第7話(全7話)

「と・う・ちゃ・く~っと……これ、絶対に授業中だ……!」


 軽いくしゃみとともに、こっちの世界へと帰還した弓良ゆら。

 意気揚々と教室へ向かおうするのだが、すぐに異変に気がついた。


 妙に静かな校内。ぼそぼそ聞こえる大人の話し声。


 ああ、これは……授業が始まっている。


 そう、自分は完全に遅刻したのだ。

 ゆらは、これから教師に叱られるし、クラスメイトの注目を浴びながら教室に入らなければならない。

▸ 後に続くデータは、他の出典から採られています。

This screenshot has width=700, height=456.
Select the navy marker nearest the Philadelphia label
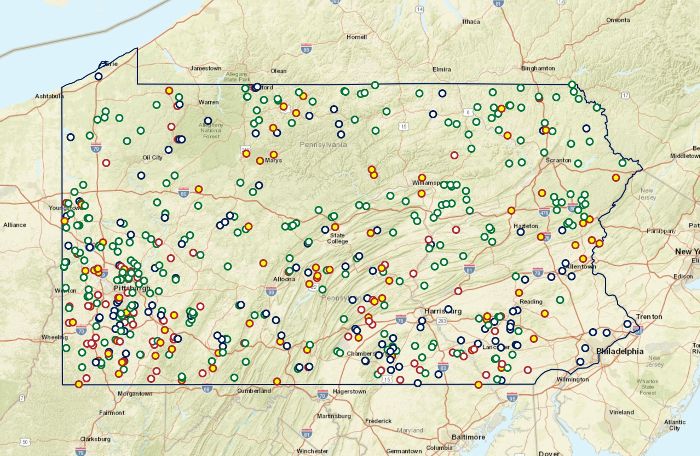tap(585, 348)
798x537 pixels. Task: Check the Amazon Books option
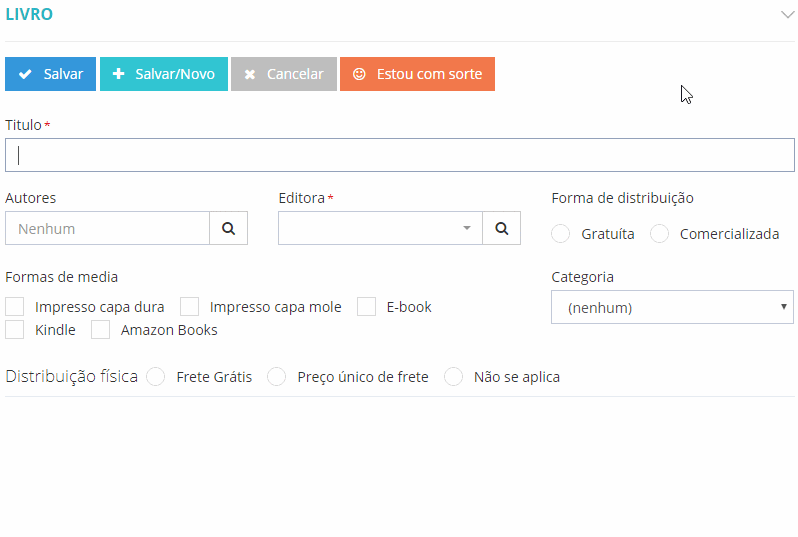coord(101,330)
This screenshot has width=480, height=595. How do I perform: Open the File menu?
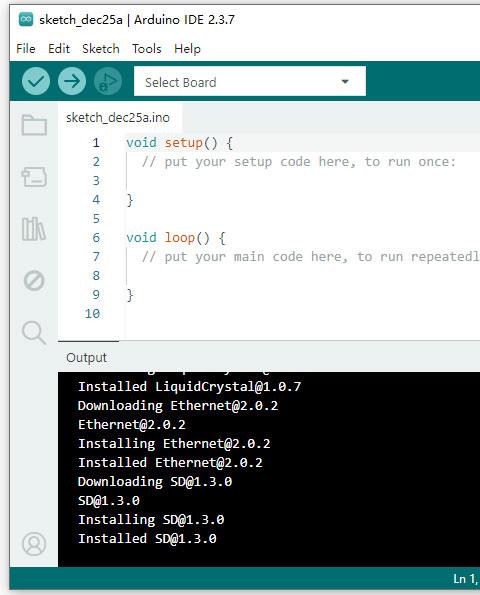(x=26, y=49)
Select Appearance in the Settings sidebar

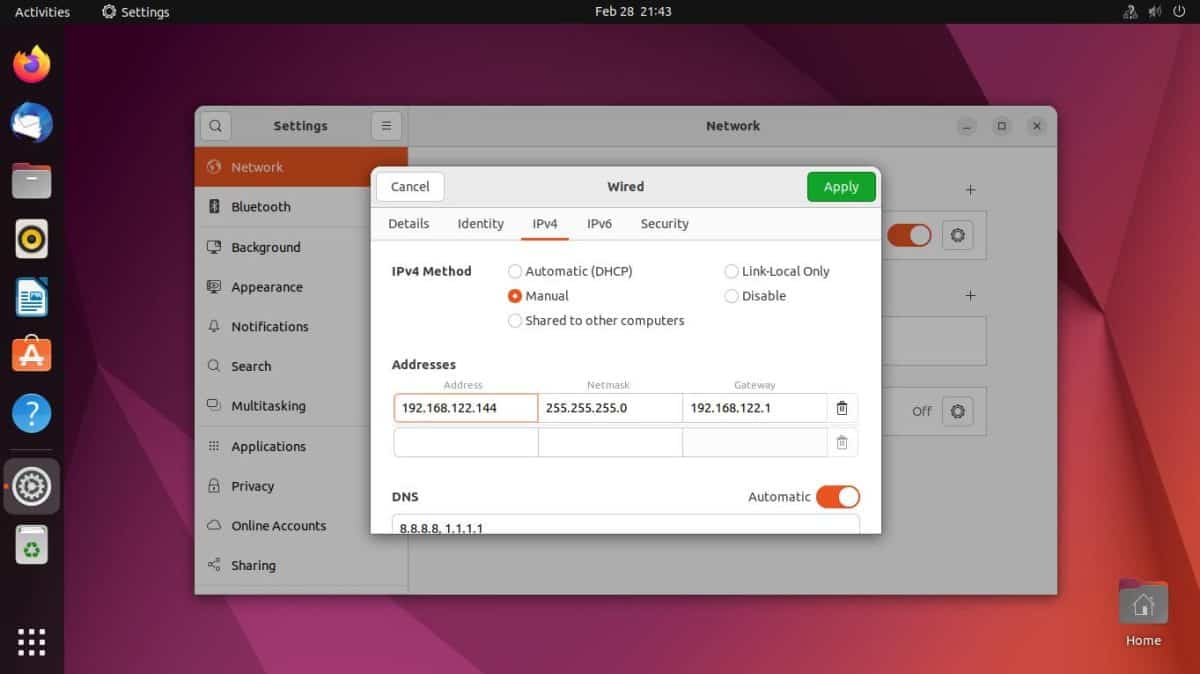coord(266,287)
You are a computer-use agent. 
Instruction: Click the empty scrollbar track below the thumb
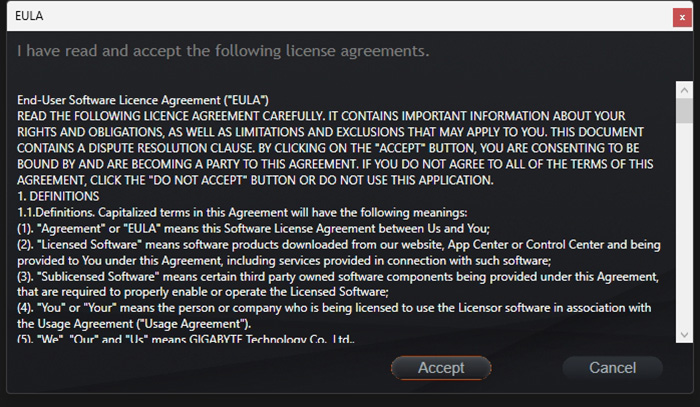684,224
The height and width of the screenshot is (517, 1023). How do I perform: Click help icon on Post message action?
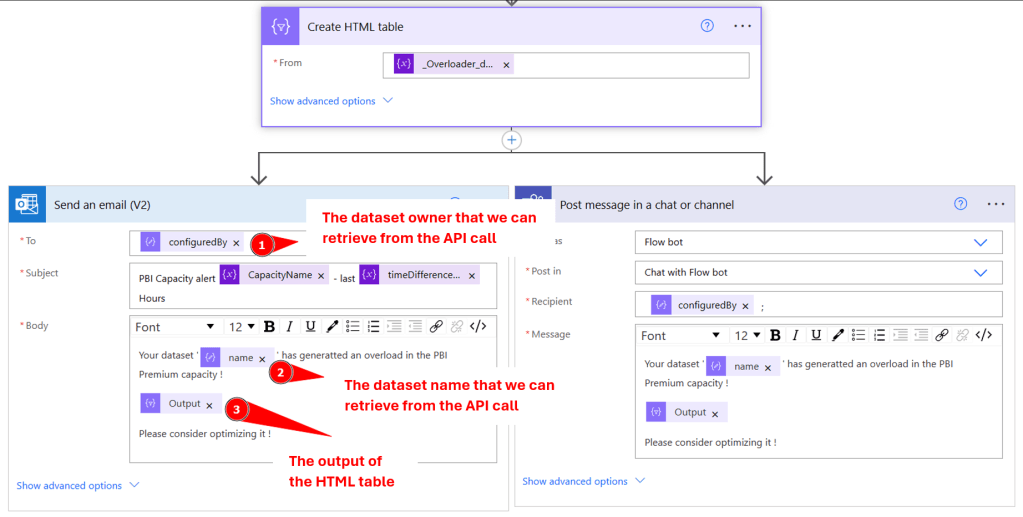pyautogui.click(x=960, y=204)
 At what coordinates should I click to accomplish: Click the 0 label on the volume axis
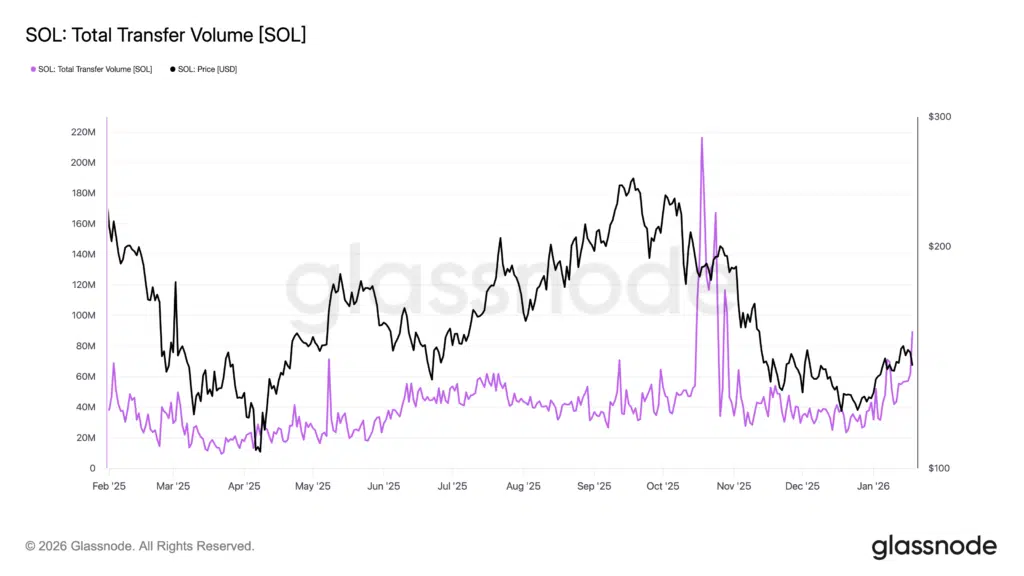tap(92, 468)
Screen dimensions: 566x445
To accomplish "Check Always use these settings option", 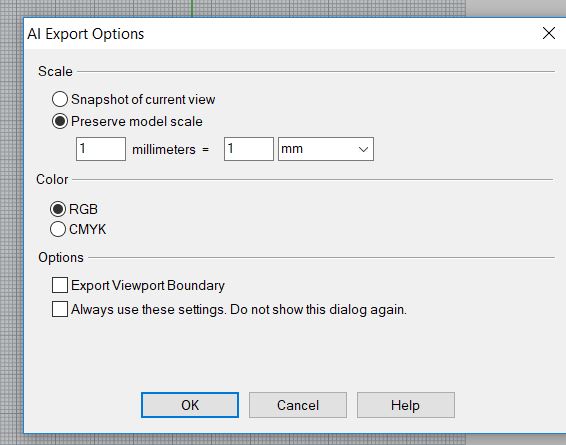I will tap(60, 309).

 あと、眠すぎる。つまり、授業中に寝るのは確定。ってことは、さらに叱られる……。


 ……最悪だらけ。

 なんという現実。なんという非情。

 でも、弓良ゆらは負けない。この程度、なんてことはない。

 きっと、これから、もっともっと苦しいことが世の中にはたくさんあるはずだから。


 ここで負けていたら、先に進めない!


 いつか、この奇妙な体質は必ず克服してみせるし、自分たちの前から姿を消した母親は必ず見つけ出してみせる。

 それから、やりたいことをたくさん、たくさん見つけて、それから――。


 ああ、私の可能性は手のひら二つじゃ収まらない!



(Let's go home! ~完~)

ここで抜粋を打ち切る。